■ **Activity**: Does each statement agree with the excerpt about the Septuagint: (a) the Talmud's account says the sages translated only the Pentateuch; (b) the Septuagint contains Latinisms; (c) the Mishna was written in Aramaic? Answer yes or no for each, and quote the excerpt's deciding words.

■ **Excerpt to read**:
□ □ □ □ □

Personally, not much. The Apocrypha may have some historical value, but Orthodox Jews (and most other Jews, I would wager), by and large don’t consider them. I, personally, don’t own a copy of the Apocrypha and aside from Maccabees, have never even looked at any of the books.
BTW, it should be noted that the story of the creation of the Septuagint is related in the Talmud (Megillah, 9a, I think… I’d have to look up the exact page to be sure) and it is clear from there that only the Pentatuch was translated by these sages. The other books (including the rest of the Hebrew Bible and the Apocrypha) were translated by others at a later date.
A bit of additional clarification here: Aramaic was also the lingua franca in Palestine, where the Talmud Yerushalmi (“Jerusalem Talmud”) was compiled - it too was written in Aramaic (though a bit of a different dialect). In fact, it would appear that Aramaic was already the lingua franca in Palestine at the time the Mishna was compiled, but at that time scholarly studies were conducted in Hebrew, for which reason the Mishna was written in that language.
There’s something else to consider. Latin.
Throughout the New Testament there are Latinisms, Latin words annd names spelled in Greek, or Latin idioms more or less literallty translated in to Greek. (Granted Paul did not use many; his travels did not take him to many areas where Latin was spoken.)
And none occur in the Septuagint, the famous Greek translation of the “Old Testament” that was begun around 200 B. C.
The point is, of course, that the existence of Latinisms in the New Testament mark it as written around the latter part of the First Century; and the absence of Latinisms in the LXX (Septuagint) would make sense for a work written primarily in Hebrew.
(I note, incidentally, that in Dr. James Strong’s Exhaustive Concordance, he calls part of the work the “Hebrew and Chaldee dictionary,” using “Chaldee” as a term he apparently preferred to “Aramaic,” but I think that’s just splitting hairs. :))
The very first personal names in the Bible are Hebrew: Jehovah: “he causes to be.” Adam: “man.” (may be related to dam, “blood.”)
*Eve" (Hebrew Khawah, “living.” (Adam gave her this name, according to Genesis, because “She had to become the mother of everyone living,” that is, of course, all humans living on Earth except for Adam and Eve themselves.)

□ □ □ □ □

■ **Information provided**:
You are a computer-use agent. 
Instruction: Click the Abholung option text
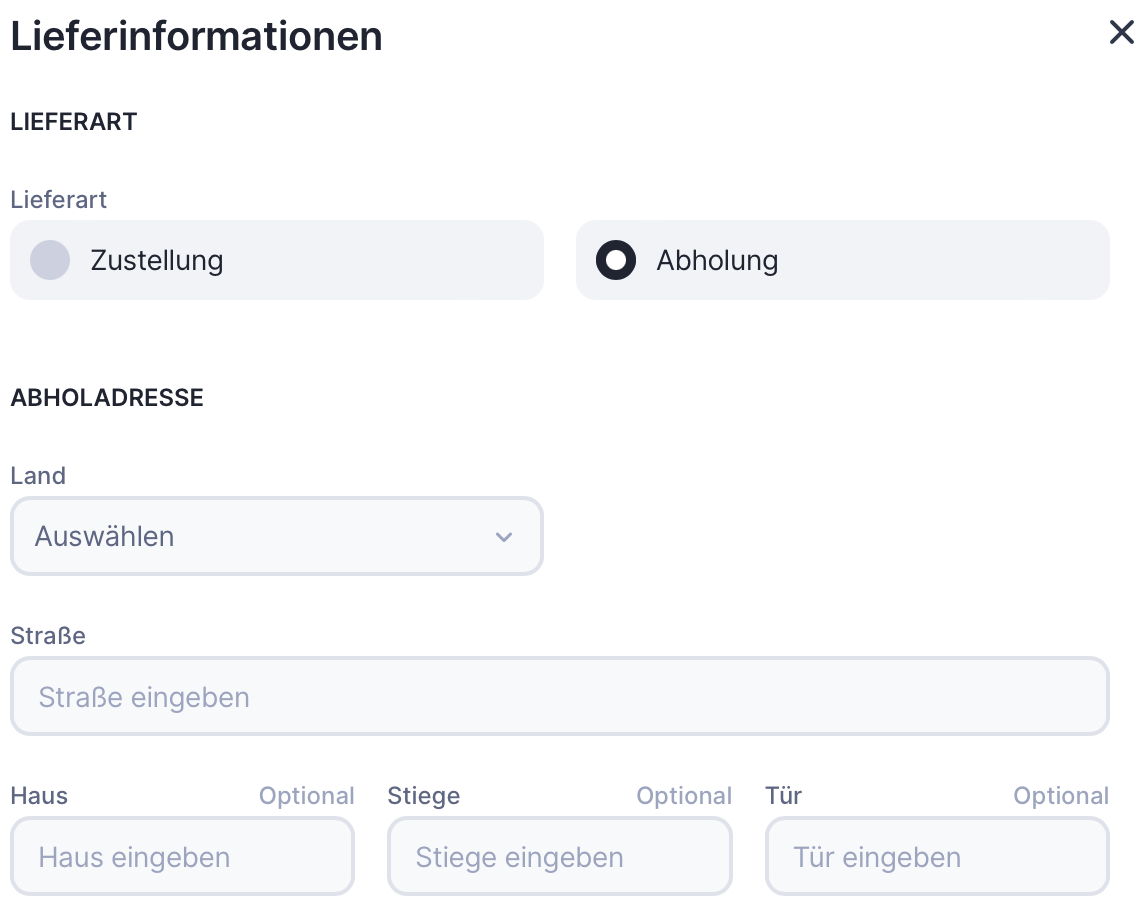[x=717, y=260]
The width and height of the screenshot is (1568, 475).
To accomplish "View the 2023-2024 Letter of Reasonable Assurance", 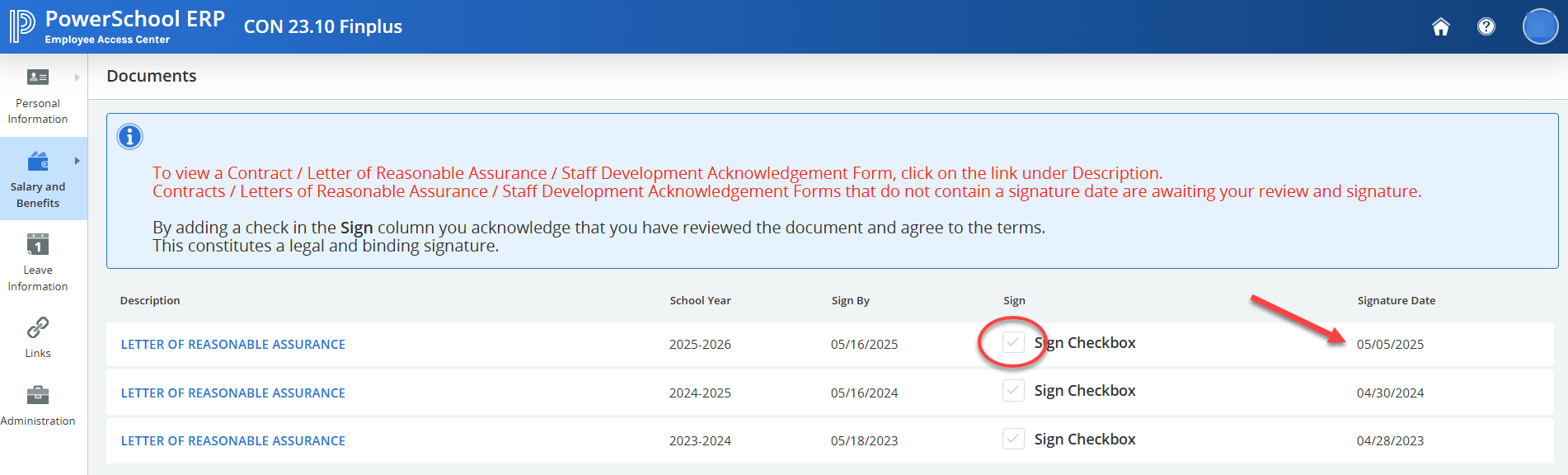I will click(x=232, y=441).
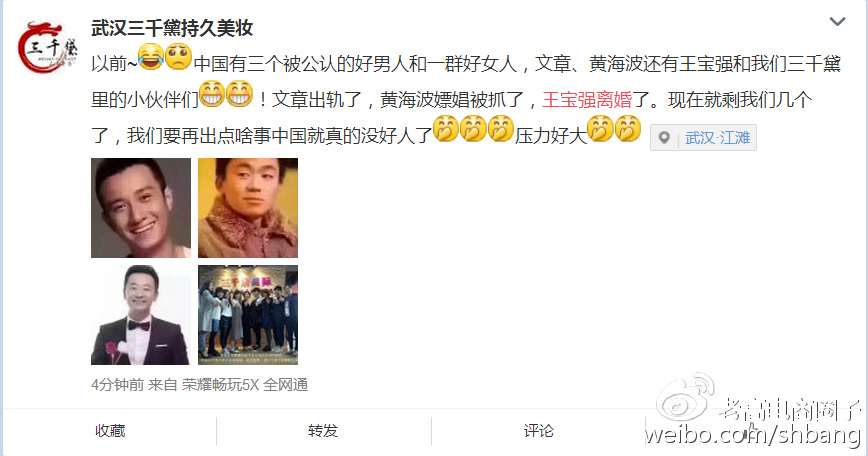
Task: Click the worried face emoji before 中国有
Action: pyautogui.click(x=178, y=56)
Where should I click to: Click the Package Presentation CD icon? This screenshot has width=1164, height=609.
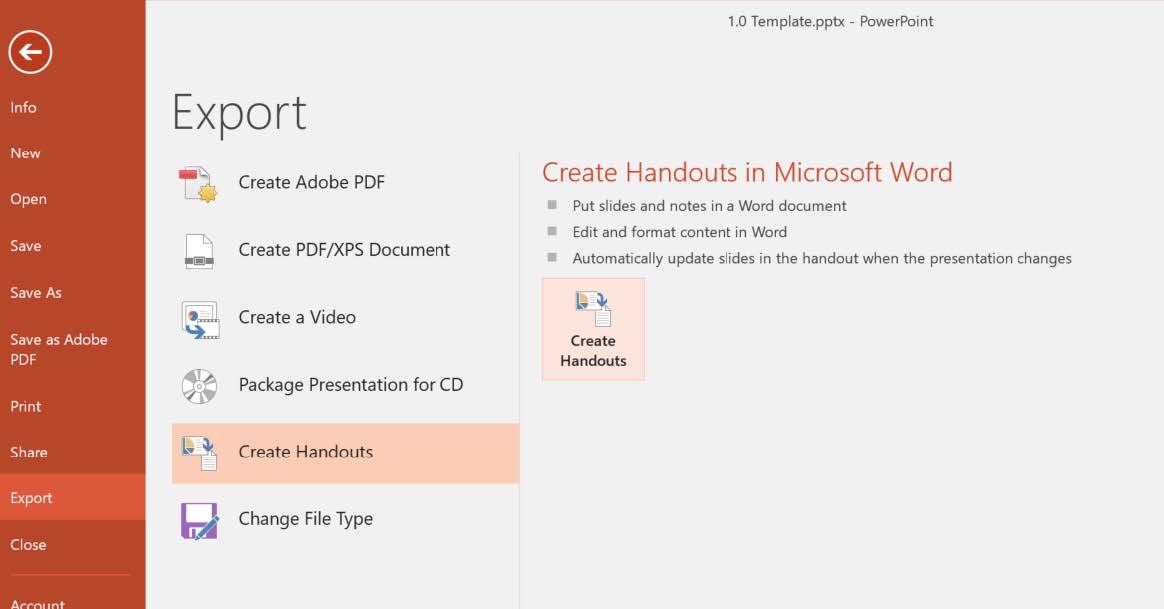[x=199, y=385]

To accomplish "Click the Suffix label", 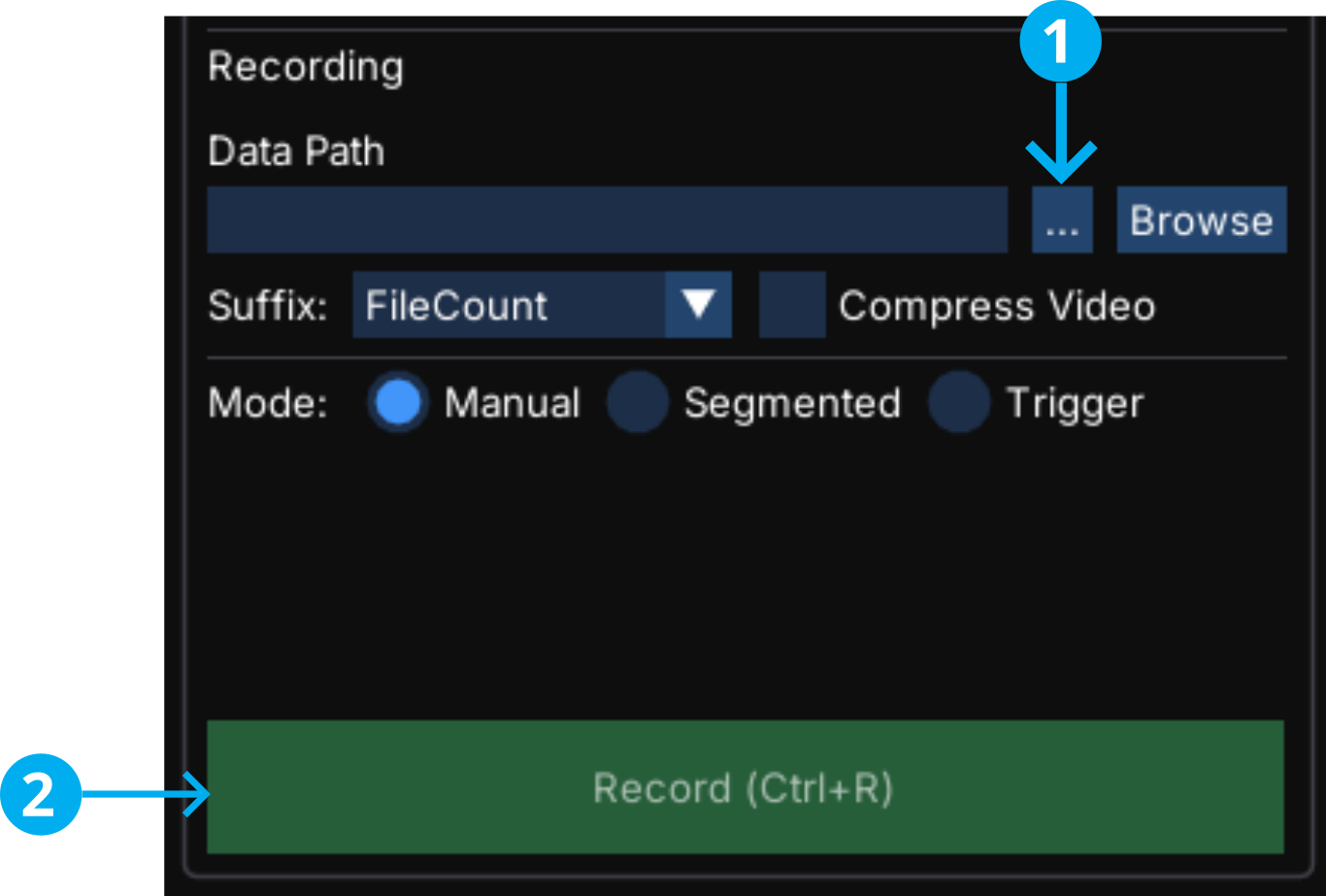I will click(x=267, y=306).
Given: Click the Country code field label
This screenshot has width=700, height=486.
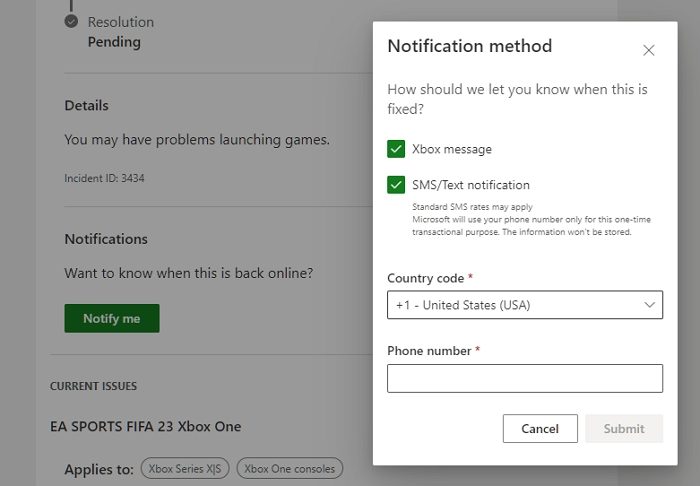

□ □ □ □ □

■ **Answer box**:
(a) Yes: "only the Pentatuch was translated by these sages."
(b) No: "And none occur in the Septuagint"
(c) No: "scholarly studies were conducted in Hebrew, for which reason the Mishna was written in that language."